This project is a simplified version of a Tensor Processing Unit (TPU), inspired by Google's TPU architecture. It uses a 2x2 systolic array to perform matrix multiplication.
In this design, two matrices are multiplied: Matrix A (the weight matrix) and Matrix B (the data matrix). Data from Matrix A moves horizontally across the PEs, while data from Matrix B moves vertically. Each PE performs a multiply-accumulate (MAC) operation.
Google’s TPU uses systolic arrays for matrix multiplication. My design takes the same idea, but on a smaller scale. Data flows locally between PEs, allowing for efficient processing with minimal control overhead.
- Processing Element (PE): Each PE performs a MAC operation and passes data to neighboring PEs. It accumulates partial results until all data has been processed.
- Systolic Array: The 2x2 array consists of interconnected PEs. Matrix A shifts across the rows, and Matrix B shifts down the columns. The design is scalable by adjusting a parameter.
- Data Flow: Data enters the array over several clock cycles. Elements from Matrix A and Matrix B move through the PEs in stages—Matrix A shifts rightward, and Matrix B shifts downward—creating a wave-like pattern of computation as each PE processes and passes data along.

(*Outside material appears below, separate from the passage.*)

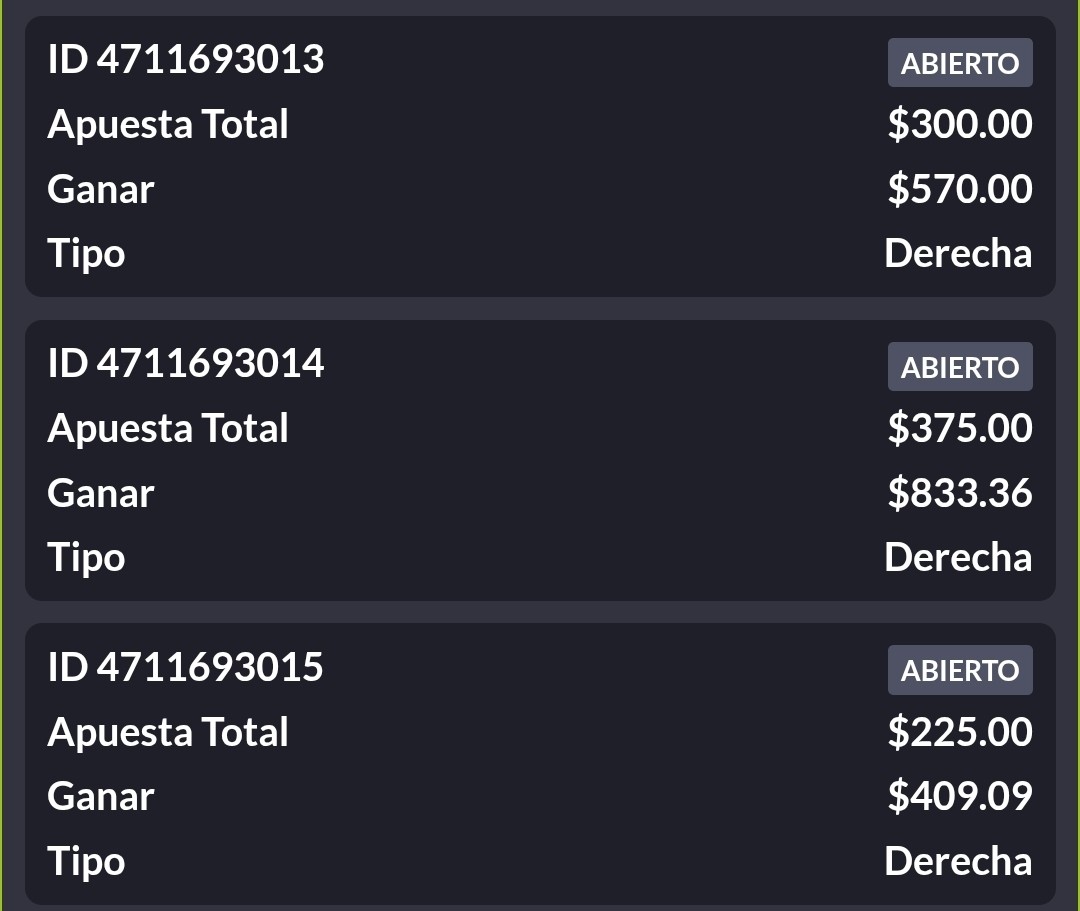Viewport: 1080px width, 911px height.
Task: Click Apuesta Total label in third card
Action: click(168, 732)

The systolic array was chosen because it simplifies matrix multiplication by distributing the computation across parallel elements. Each PE only interacts with its neighboring PEs, making the design more efficient and easier to scale.

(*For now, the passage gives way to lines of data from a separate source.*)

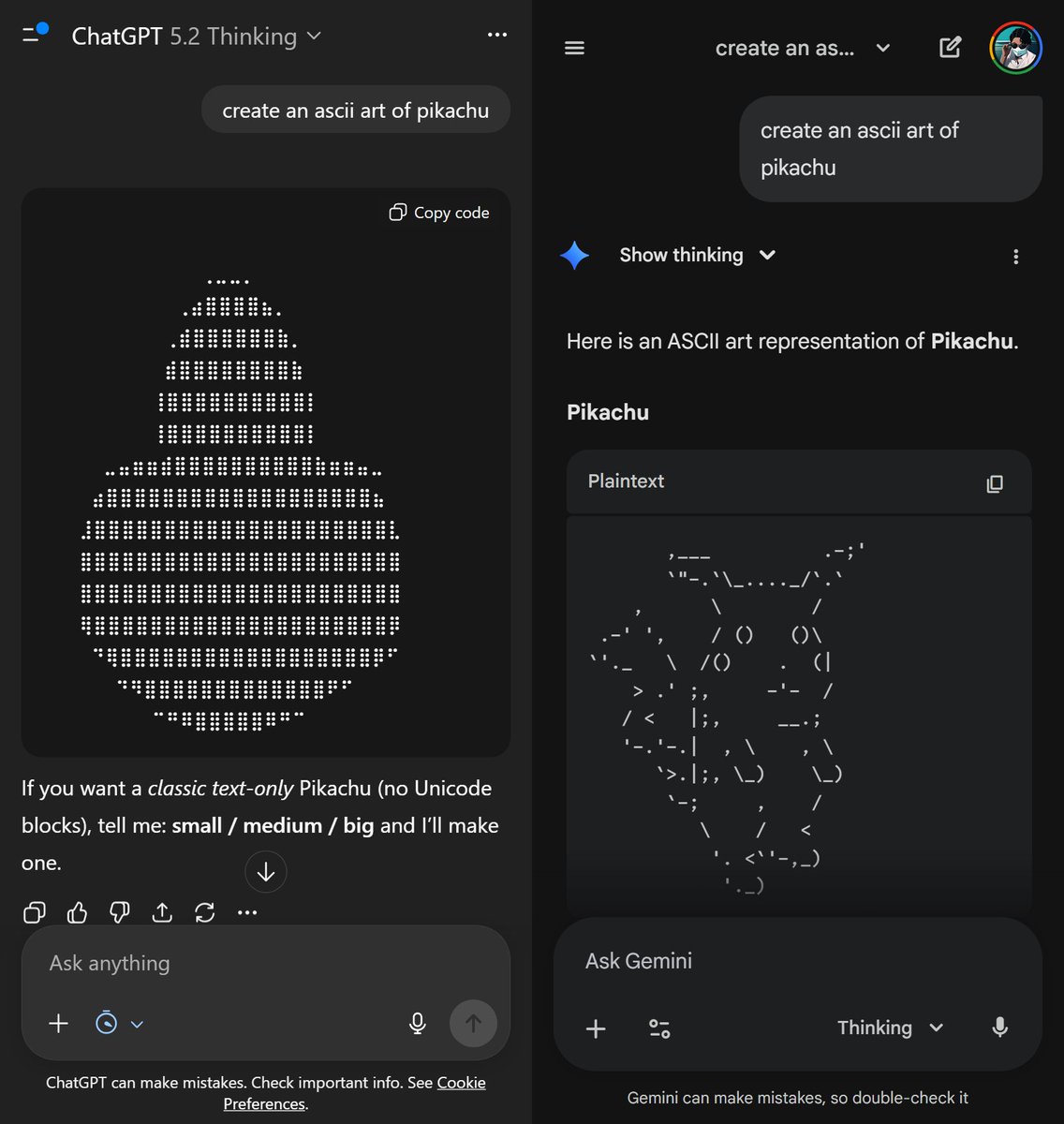Screen dimensions: 1064x1124
Task: Open the Thinking mode dropdown in Gemini
Action: point(890,1028)
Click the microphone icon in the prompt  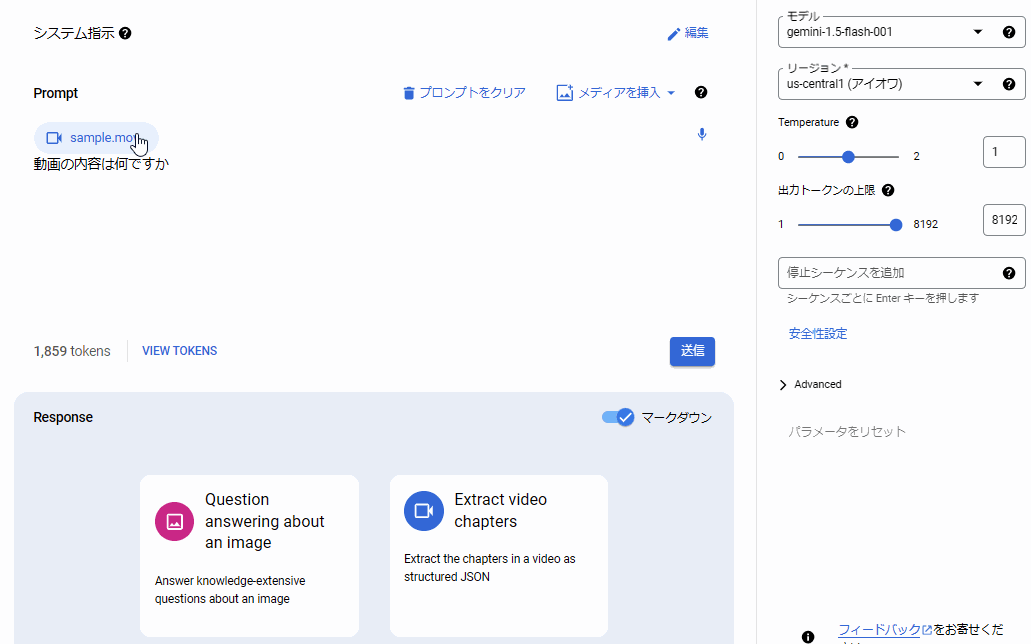(x=702, y=135)
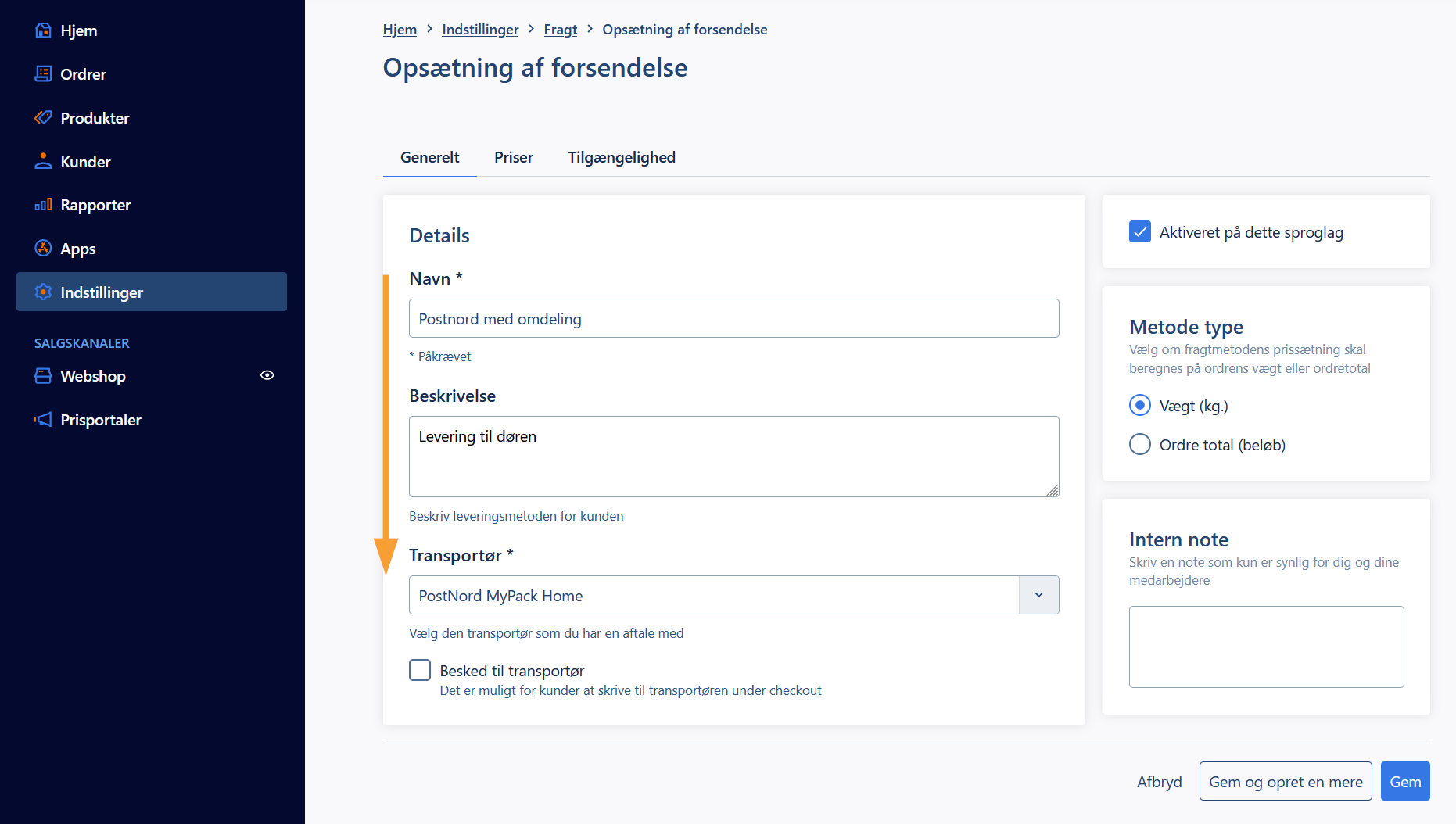Image resolution: width=1456 pixels, height=824 pixels.
Task: Select Ordre total (beløb) radio button
Action: coord(1140,444)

While working on this project, I learned how to handle synchronous design and how to use the clock signal to keep all the PEs in sync. This was important to make sure data moved through the systolic array correctly. I also had to figure out the difference between blocking (=
) and non-blocking assignments (<=
). Understanding when to use each one was key to avoiding bugs, especially in handling sequential logic across multiple clock cycles.

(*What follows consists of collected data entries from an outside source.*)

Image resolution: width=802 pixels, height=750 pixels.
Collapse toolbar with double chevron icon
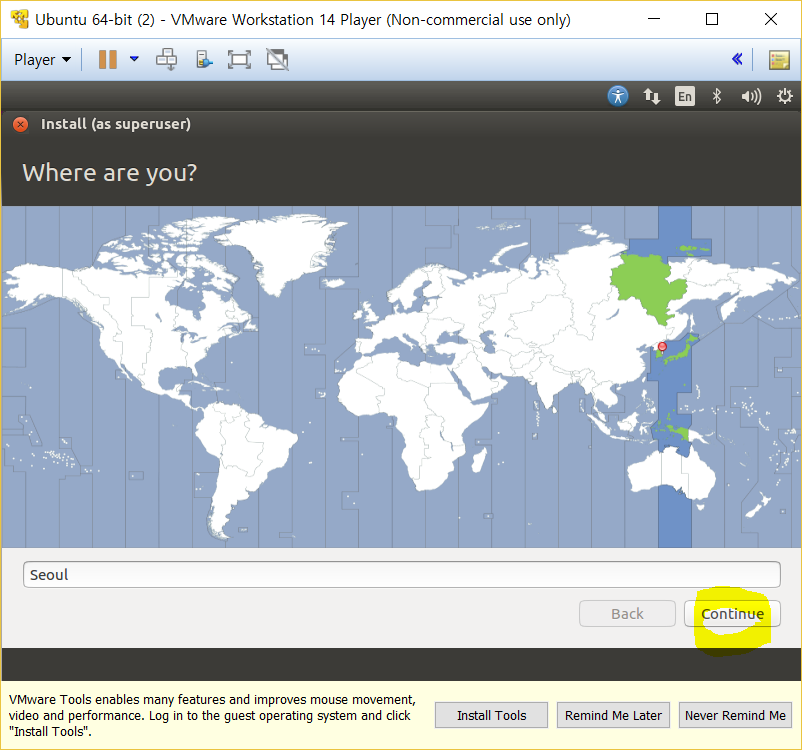(737, 60)
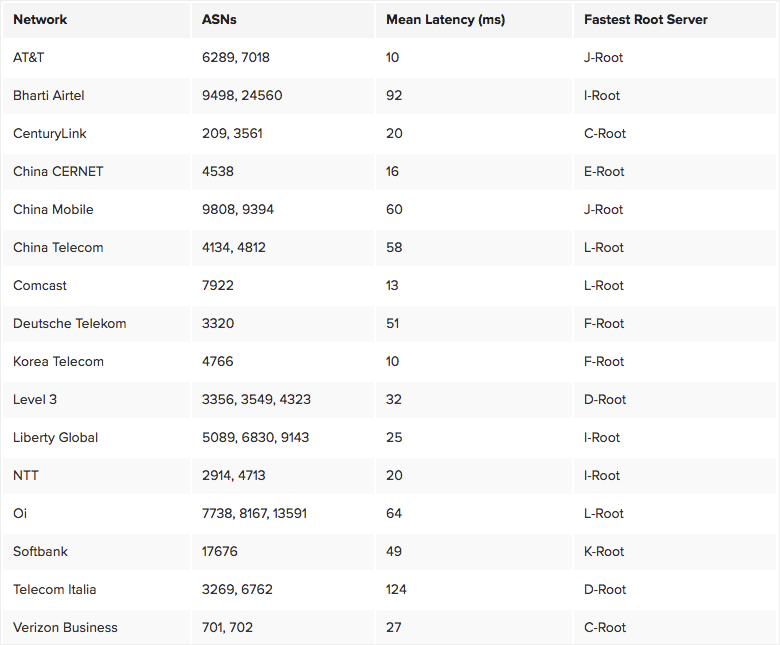The height and width of the screenshot is (645, 780).
Task: Select Telecom Italia latency value 124
Action: (396, 590)
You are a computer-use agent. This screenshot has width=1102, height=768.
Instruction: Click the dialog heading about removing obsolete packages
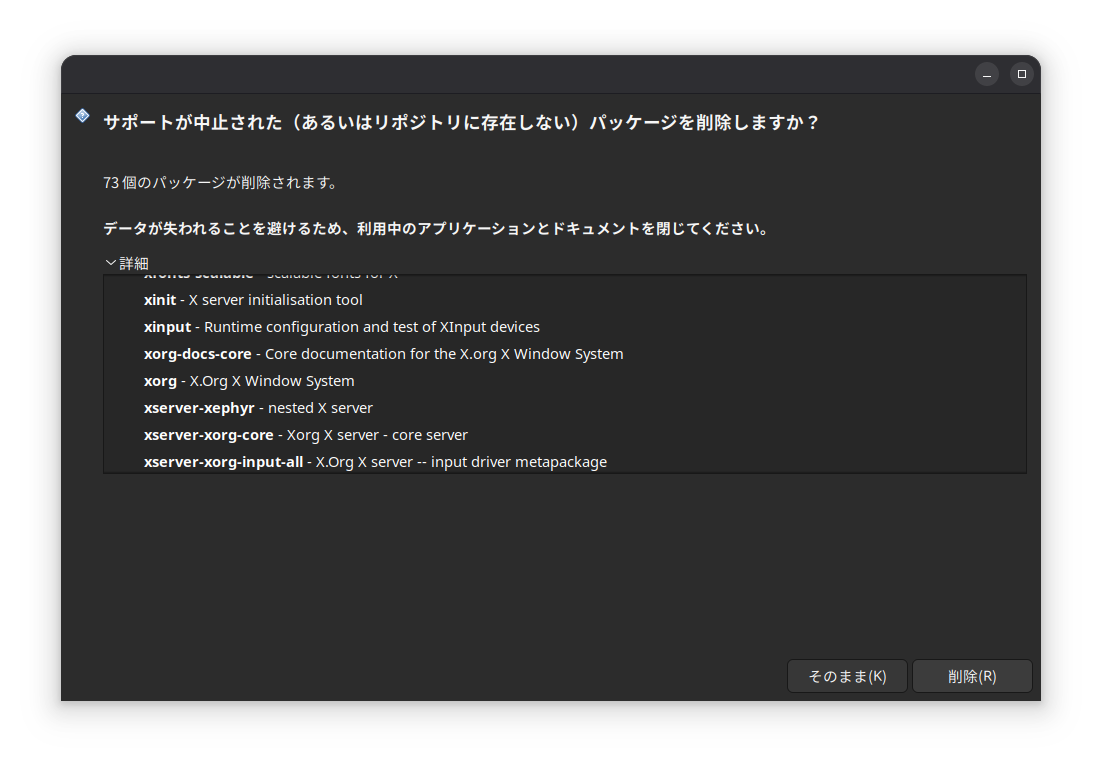(x=461, y=123)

I also got a better understanding of modularity and parameterization in Verilog. By writing the PE as a reusable module and making the array size configurable, I was able to easily scale the design without rewriting everything. Finally, writing the testbench helped me learn how to simulate the array, feed it inputs, and verify the results.
To run the simulation, simply execute the following command:
make
This will compile the necessary files and run the testbench to simulate the TPU processor.